Rauschenberg's journey in space
Robert Rauschenberg's paintings, when they first became widely known in the 1960s, introduced with exuberant freshness an apparently casual, free-floating, airy sense of space and its possibilities. In tune with the times, they were like a multidimensional spacewalk. And, indeed, Rauschenberg was fascinated by the culture of rocket launches and moon landings.
His visual exploration of space was a patchwork of many windows opened onto their own spaces. His multiplicity of viewpoints was far from the conventional vanishing-point perspective of Renaissance paintings. On the other hand, although his paintings clearly relate to the free, abstract movements of paint and form seen on the surfaces of works by artists like Pollock, Kline, and De Kooning, Rauschenberg lacked their intensity. In fact, his work questioned that intensity. In one daringly symbolic act, he erased a De Kooning drawing, framing and exhibiting the result.

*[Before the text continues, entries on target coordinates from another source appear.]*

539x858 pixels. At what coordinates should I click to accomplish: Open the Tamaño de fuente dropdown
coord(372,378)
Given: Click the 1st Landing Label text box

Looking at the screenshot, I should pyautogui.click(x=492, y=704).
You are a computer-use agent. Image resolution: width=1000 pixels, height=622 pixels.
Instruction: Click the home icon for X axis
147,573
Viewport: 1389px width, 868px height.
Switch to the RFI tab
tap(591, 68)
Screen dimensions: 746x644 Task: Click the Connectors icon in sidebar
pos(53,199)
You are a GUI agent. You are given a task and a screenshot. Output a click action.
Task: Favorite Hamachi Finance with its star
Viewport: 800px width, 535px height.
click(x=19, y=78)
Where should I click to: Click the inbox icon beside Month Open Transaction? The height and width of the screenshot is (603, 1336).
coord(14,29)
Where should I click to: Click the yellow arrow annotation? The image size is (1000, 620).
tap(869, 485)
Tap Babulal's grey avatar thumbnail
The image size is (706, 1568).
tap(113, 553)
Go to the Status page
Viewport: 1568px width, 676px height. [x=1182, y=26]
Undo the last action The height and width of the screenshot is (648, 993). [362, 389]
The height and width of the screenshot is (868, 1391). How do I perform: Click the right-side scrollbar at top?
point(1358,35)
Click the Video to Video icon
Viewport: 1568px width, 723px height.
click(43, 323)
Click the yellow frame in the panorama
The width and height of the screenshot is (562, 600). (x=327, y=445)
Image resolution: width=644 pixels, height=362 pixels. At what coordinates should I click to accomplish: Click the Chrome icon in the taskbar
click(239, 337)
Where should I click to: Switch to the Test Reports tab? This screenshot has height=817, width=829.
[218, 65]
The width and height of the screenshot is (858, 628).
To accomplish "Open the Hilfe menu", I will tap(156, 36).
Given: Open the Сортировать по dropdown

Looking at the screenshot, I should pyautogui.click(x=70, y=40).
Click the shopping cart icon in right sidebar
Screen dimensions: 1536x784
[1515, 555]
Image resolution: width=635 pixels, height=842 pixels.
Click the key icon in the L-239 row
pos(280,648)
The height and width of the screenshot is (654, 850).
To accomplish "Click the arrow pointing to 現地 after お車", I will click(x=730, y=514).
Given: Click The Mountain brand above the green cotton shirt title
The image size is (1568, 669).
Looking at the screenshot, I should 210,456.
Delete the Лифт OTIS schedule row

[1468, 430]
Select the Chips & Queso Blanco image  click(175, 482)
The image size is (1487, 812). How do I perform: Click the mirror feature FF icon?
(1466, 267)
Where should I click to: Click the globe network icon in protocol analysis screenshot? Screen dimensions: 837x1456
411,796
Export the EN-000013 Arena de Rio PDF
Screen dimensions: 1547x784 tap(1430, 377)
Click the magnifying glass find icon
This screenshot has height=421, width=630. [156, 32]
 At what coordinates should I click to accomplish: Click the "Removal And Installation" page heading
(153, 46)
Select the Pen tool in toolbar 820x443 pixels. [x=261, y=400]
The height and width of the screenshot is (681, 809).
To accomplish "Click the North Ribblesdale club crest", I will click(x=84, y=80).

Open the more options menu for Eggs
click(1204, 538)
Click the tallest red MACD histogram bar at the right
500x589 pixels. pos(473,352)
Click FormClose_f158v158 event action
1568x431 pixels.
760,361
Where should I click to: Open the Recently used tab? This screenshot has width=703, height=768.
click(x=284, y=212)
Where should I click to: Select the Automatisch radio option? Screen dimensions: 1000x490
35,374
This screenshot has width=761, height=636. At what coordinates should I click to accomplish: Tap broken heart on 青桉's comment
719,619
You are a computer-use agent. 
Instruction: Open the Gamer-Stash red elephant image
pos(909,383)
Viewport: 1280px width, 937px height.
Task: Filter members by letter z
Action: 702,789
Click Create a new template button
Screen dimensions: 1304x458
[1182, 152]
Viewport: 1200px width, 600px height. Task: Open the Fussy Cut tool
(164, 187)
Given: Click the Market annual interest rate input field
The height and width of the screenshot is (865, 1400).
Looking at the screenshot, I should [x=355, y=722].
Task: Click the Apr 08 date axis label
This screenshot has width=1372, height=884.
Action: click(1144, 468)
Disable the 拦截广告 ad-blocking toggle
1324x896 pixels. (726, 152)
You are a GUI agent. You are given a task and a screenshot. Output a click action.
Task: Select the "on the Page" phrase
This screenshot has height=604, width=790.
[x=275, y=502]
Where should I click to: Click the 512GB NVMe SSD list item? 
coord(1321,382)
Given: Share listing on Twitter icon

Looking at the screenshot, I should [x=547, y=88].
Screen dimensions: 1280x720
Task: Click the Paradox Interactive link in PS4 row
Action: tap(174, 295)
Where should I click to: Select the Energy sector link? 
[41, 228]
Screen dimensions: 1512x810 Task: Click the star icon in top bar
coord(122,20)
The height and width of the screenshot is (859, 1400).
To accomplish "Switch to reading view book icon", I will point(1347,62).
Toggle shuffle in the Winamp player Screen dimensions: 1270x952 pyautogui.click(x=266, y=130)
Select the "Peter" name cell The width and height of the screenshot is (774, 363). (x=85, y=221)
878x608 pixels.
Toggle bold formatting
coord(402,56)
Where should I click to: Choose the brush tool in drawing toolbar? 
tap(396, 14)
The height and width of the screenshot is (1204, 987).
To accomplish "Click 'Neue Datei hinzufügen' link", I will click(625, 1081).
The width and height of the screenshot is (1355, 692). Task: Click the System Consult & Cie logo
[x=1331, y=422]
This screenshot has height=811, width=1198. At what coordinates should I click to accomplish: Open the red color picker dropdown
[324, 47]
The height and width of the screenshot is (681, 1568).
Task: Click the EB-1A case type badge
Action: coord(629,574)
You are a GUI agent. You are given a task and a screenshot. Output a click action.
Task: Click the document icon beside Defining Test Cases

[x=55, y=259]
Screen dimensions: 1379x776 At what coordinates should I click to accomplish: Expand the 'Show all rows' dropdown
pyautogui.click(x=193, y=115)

In his own work, he sidestepped the burning issue of the "figurative" versus the "abstract" as irrelevant. He was abstract when he wanted to be, and he introduced recognizable images when he chose to. His often very large canvases were assemblages of silk-screened photographic images of parachutists, helicopters, birds, the swell of the ocean, the Manhattan skyline, the American flag, sailboats, Merce Cunningham dancers, President Kennedy, Sunkist oranges - you name it. No hierarchy was evident in all this - old master art was on par with a New York stop sign, and either might be upside-down. Intervals between the recognizable images often consisted of brushed-on paint, which loosely tied everything together. Above all, nothing in a Rauschenberg is static. Like a cyclist, the artist maintains balance by motion.
One of Rauschenberg's 1960s "silkscreen paintings" was titled "Bicycle," yet no bicycle can be found. The viewer can apply the title as he imagines. Two bicycle images can be seen in the poster here, made in 1991 for an exhibition of his work in Zurich, Switzerland. Movement, balance, and airiness are implied. An artist's vision is still going strong.
• Rauschenberg's posters are on exhibition at the Los Angeles County Museum of Art through June 12.